A Business Vision for Africa

Image: Flickr, PROAndrew Smith
Image: Flickr, PROAndrew Smith

The New Partnership for Africa’s Development offers a coherent outline of the many interconnected problems that must be solved to develop the continent. But it lacks one critical thing: clear priorities.

Nepad does note that Africa must end conflicts and develop more effective institutions for doing so; improve governance; open foreign markets; cut Africa’s debt burden; and radically improve education, health, and infrastructure. In a world of unlimited funding, Africa could work on all those areas simultaneously.

But Africa does not have unlimited funds. Donors presently give only about $14 billion a year in aid to the continent, according to the World Bank. Africans say they need $64 billion in investments to meet their growth targets.

Assuming such shortfalls are a permanent condition, how should Africa decide among the many worthwhile needs? If Africa simply pushes equally on all its priorities, failing to fund any one sector sufficiently, it will continue making progress at the same glacial pace of the past 40 years. The rest of the world, meanwhile, will speed further ahead and the continent’s marginalisation will worsen.

════

### TASK BRIEF
For each statement about the Nepad excerpt, answer yes if it agrees with the excerpt or no if it does not, and quote the deciding words. (a) The excerpt holds that Nepad sets out clear priorities. (b) According to the World Bank, donors give about $14 billion a year in aid to Africa. (c) The excerpt describes Africa's progress over the past 40 years as fast. The lines that come next are drawn from a separate source.

### MATERIAL
════

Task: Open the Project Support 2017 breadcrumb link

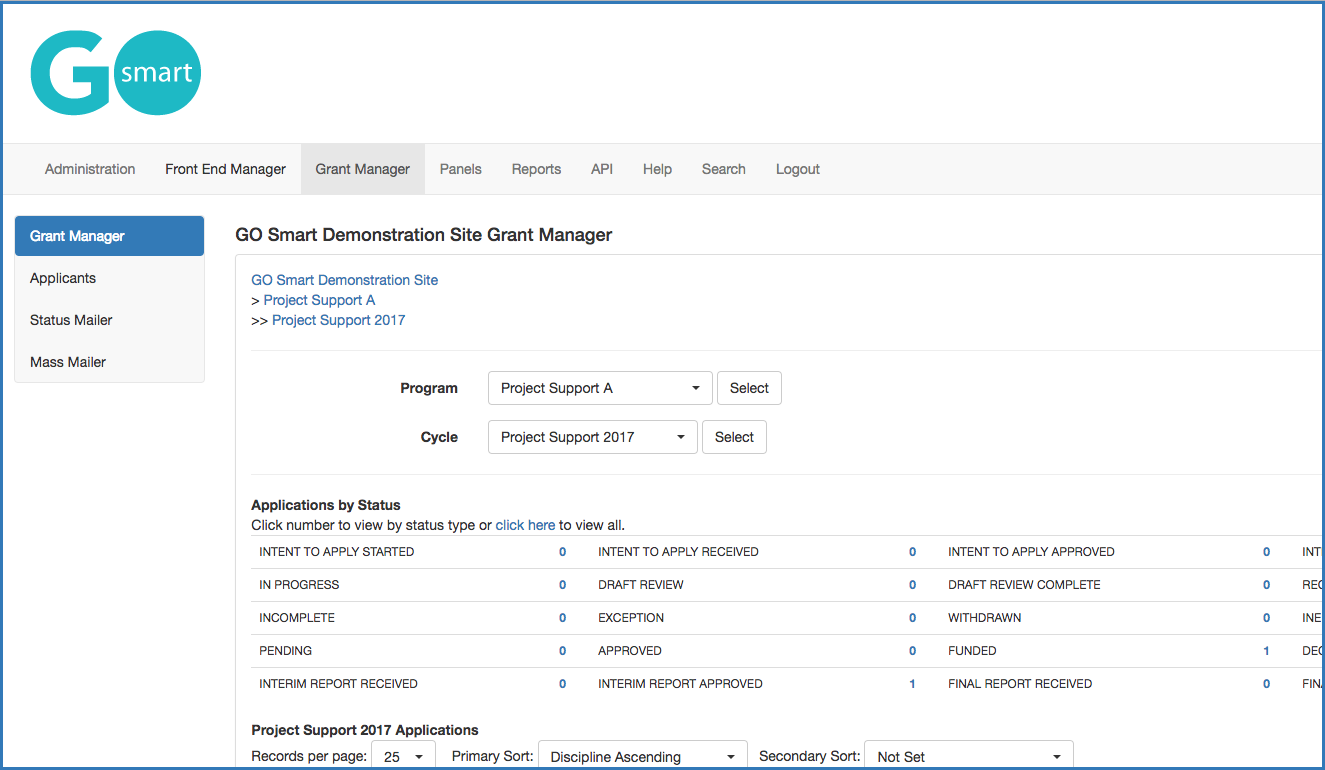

════

### FINAL RESULT
(a) No: "But it lacks one critical thing: clear priorities."
(b) Yes: "Donors presently give only about $14 billion a year in aid to the continent, according to the World Bank."
(c) No: "it will continue making progress at the same glacial pace of the past 40 years."